It looks like graphite flake sizes at Kingslands’ Leliyn project are just right for lithium-ion battery anodes

Kingsland’s (ASX:KNG) Leliyn project hosts a 20km outcropping graphitic schist with a conceptual Exploration Target of between 200Mt and 250Mt grading 8% to 11% TGC.

Recent bonanza intersections topping 206m grading 10% graphite have proved the “world class” scale and grade potential and the company is now looking to convert a portion of that target into resources.

To feed the burgeoning electric vehicle sector graphite flakes undergo a micronizing process before being further processed into spherical graphite for use in lithium-ion batteries.

Flake sizes of less than 150 micron (100 mesh) are preferred as larger flakes require a greater size reduction which incurs a higher cost.

At this early stage, KNG reckons Leliyn looks to have flake sizes that are favourable for battery anode material.

The petrography analysis was conducted on first two diamond drill hole intercepts: 132m @ 8.7 % TGC from 0m (LEDD_01), including 94m @ 10.8% TGC from 31m and 126m @ 7.6% TGC from 52m (LEDD_02), including 53m @ 11.1% TGC from 117m.

Small samples of core were collected at around 7-8m intervals down the core holes for petrographic analysis, which involves making a thin section of the core to allow light to pass through the rock.

Polarised light can then be used to identify different mineral species based on the different characteristics of light passing through the slide and the size of individual graphite flakes can also be measured.

KNG says the important conclusion from this analysis is that flake graphite is widespread throughout the drillholes and indicates that Leliyn can be a source of flake graphite.

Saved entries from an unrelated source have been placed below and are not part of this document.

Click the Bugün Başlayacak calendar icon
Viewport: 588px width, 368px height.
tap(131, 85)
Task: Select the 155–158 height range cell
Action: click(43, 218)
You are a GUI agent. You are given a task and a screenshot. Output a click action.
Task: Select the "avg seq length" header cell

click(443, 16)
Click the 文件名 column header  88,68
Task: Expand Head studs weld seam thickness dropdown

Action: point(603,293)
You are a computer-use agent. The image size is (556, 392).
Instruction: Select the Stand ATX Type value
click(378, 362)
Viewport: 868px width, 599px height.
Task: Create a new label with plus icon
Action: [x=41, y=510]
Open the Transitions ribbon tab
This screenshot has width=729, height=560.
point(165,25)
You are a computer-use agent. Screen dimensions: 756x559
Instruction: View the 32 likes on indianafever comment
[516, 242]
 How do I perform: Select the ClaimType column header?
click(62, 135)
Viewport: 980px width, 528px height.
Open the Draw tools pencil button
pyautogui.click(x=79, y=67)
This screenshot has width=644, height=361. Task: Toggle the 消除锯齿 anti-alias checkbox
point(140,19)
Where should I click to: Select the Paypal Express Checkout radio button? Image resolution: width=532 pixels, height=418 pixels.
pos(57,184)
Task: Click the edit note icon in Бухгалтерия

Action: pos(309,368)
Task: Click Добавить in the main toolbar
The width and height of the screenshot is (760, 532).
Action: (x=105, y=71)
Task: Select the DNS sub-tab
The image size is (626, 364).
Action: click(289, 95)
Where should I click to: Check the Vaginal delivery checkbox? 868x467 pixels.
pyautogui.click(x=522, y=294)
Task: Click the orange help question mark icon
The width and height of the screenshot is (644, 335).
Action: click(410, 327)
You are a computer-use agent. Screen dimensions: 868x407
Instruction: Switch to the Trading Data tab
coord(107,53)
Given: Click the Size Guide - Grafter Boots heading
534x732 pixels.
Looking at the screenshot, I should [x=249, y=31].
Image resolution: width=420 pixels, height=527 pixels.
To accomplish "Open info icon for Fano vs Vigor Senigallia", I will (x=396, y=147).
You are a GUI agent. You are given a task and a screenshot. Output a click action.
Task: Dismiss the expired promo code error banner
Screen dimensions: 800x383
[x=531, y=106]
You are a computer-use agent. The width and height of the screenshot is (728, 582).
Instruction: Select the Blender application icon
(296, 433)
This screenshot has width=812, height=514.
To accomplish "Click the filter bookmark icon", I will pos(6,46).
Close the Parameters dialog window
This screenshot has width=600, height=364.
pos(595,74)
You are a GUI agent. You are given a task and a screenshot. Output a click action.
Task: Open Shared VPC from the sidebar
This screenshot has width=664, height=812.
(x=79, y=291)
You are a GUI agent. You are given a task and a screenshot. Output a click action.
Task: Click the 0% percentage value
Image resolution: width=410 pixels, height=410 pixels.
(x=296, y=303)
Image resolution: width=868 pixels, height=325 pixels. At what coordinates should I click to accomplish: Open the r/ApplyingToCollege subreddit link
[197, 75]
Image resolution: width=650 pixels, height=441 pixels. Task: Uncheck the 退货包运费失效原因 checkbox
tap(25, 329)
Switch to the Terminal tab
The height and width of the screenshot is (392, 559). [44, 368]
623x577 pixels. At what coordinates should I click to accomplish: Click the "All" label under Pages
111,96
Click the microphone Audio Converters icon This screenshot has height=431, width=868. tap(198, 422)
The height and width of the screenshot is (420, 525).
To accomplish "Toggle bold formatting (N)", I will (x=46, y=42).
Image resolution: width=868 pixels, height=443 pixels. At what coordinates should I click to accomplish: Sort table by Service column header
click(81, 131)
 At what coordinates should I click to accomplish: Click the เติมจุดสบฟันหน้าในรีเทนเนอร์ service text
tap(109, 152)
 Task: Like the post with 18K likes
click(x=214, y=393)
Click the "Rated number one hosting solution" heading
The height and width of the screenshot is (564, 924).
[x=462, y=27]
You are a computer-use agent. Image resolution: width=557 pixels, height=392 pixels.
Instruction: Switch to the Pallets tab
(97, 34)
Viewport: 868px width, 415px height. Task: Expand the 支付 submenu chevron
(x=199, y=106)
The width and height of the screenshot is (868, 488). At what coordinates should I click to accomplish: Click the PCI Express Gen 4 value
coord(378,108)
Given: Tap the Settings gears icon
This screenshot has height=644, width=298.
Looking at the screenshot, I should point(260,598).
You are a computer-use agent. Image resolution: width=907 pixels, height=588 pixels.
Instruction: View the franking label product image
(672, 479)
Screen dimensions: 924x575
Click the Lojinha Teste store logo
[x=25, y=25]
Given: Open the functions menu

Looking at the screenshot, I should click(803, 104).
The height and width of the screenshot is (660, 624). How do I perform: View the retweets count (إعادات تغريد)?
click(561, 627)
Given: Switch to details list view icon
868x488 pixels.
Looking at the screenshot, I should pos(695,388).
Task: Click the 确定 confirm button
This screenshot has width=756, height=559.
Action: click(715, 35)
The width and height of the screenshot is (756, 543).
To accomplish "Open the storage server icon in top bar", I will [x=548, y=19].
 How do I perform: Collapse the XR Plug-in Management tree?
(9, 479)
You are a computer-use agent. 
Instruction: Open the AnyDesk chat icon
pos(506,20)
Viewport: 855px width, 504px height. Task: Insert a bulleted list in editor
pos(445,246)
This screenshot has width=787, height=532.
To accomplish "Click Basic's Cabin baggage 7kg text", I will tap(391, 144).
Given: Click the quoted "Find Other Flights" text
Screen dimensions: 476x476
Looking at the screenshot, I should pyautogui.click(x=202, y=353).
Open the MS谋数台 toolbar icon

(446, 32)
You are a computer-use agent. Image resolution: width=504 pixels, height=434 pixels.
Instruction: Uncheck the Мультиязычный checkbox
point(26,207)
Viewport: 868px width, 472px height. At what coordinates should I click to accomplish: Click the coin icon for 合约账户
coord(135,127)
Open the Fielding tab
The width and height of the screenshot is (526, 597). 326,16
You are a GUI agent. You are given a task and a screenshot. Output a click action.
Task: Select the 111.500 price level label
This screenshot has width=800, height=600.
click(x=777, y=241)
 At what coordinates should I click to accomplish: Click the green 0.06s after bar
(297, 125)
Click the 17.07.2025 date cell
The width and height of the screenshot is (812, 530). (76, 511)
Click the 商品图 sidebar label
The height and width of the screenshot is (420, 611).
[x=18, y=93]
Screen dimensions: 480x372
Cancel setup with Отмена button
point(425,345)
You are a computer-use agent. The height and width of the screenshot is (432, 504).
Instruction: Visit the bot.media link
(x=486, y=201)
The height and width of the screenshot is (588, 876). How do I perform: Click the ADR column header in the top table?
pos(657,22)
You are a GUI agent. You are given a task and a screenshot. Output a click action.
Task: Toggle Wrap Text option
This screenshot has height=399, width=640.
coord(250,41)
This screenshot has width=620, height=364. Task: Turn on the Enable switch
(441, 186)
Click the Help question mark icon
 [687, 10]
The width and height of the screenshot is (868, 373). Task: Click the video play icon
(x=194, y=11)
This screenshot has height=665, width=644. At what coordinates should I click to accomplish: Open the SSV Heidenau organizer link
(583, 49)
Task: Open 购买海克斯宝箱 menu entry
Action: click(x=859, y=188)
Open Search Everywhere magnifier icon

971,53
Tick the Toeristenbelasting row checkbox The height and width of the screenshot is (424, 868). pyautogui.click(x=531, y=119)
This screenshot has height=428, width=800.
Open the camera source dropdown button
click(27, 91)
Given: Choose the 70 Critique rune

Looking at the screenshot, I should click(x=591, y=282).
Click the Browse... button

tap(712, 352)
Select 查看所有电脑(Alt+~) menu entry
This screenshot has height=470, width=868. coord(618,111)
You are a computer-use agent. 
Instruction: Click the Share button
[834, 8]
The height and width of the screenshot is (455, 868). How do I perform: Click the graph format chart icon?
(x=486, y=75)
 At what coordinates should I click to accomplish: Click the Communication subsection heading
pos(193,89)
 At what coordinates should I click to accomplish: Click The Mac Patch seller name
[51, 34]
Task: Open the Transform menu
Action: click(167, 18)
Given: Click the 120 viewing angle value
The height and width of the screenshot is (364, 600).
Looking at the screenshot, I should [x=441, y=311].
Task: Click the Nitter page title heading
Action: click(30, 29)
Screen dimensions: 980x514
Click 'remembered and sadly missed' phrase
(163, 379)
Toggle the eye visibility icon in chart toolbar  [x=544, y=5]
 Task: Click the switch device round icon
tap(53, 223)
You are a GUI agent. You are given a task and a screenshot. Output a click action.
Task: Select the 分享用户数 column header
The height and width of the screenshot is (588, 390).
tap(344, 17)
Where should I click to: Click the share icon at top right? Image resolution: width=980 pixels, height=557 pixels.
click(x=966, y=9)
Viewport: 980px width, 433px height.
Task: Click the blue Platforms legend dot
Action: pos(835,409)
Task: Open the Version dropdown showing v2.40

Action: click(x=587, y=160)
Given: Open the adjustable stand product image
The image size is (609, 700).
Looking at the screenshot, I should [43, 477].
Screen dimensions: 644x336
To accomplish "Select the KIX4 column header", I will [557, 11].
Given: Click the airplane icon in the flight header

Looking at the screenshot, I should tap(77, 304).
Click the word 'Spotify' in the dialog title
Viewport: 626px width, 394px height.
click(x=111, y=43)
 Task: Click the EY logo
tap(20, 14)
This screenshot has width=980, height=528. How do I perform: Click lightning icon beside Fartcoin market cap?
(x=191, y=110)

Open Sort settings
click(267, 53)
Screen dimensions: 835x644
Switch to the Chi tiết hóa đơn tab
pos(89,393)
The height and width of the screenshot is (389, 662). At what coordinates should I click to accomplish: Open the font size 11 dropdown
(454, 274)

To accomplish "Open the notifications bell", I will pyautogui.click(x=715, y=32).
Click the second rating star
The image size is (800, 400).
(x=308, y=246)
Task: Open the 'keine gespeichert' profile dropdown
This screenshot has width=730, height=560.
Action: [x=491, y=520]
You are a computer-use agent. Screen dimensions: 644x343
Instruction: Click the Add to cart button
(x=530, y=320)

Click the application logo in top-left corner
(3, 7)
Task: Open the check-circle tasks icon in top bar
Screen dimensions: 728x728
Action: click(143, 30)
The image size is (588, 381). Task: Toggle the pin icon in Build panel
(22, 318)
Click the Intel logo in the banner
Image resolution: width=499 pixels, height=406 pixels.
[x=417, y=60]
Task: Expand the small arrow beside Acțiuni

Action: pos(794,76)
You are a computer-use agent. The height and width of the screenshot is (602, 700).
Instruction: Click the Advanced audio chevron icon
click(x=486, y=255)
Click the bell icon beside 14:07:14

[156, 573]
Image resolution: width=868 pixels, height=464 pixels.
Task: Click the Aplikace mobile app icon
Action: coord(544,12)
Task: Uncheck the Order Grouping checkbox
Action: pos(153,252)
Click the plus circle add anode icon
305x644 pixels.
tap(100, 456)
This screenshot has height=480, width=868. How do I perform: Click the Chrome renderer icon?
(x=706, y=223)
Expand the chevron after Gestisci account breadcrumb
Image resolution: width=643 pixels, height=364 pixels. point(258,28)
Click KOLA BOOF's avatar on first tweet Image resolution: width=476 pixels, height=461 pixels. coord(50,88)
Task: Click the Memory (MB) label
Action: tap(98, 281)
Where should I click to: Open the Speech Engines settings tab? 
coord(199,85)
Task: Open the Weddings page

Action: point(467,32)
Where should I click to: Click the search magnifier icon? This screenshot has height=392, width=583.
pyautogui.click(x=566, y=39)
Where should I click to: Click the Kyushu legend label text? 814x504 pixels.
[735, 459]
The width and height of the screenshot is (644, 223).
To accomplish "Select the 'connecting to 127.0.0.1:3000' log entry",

“These outstanding initial test work results are a major milestone in de-risking the project’s pathway to development,” KNG MD Richard Maddocks says.

“We are now rapidly progressing the maiden Mineral Resource Estimate at Leliyn where mineralisation has been defined over a 5km strike within a 20km long graphitic schist.

“In parallel, we plan to progress metallurgical flotation test-work.”

Next steps involve collecting representative samples from the diamond drill core and submitting these for flotation test-work.

The first metallurgical samples are expected to be submitted during September with results taking two to three months.

These tests will establish the viability of the graphitic schist to produce a graphite concentrate of a quality that is amenable to further downstream purifying and processing with the targeted final product being purified spherical graphite for use as battery anode material in lithium-ion batteries.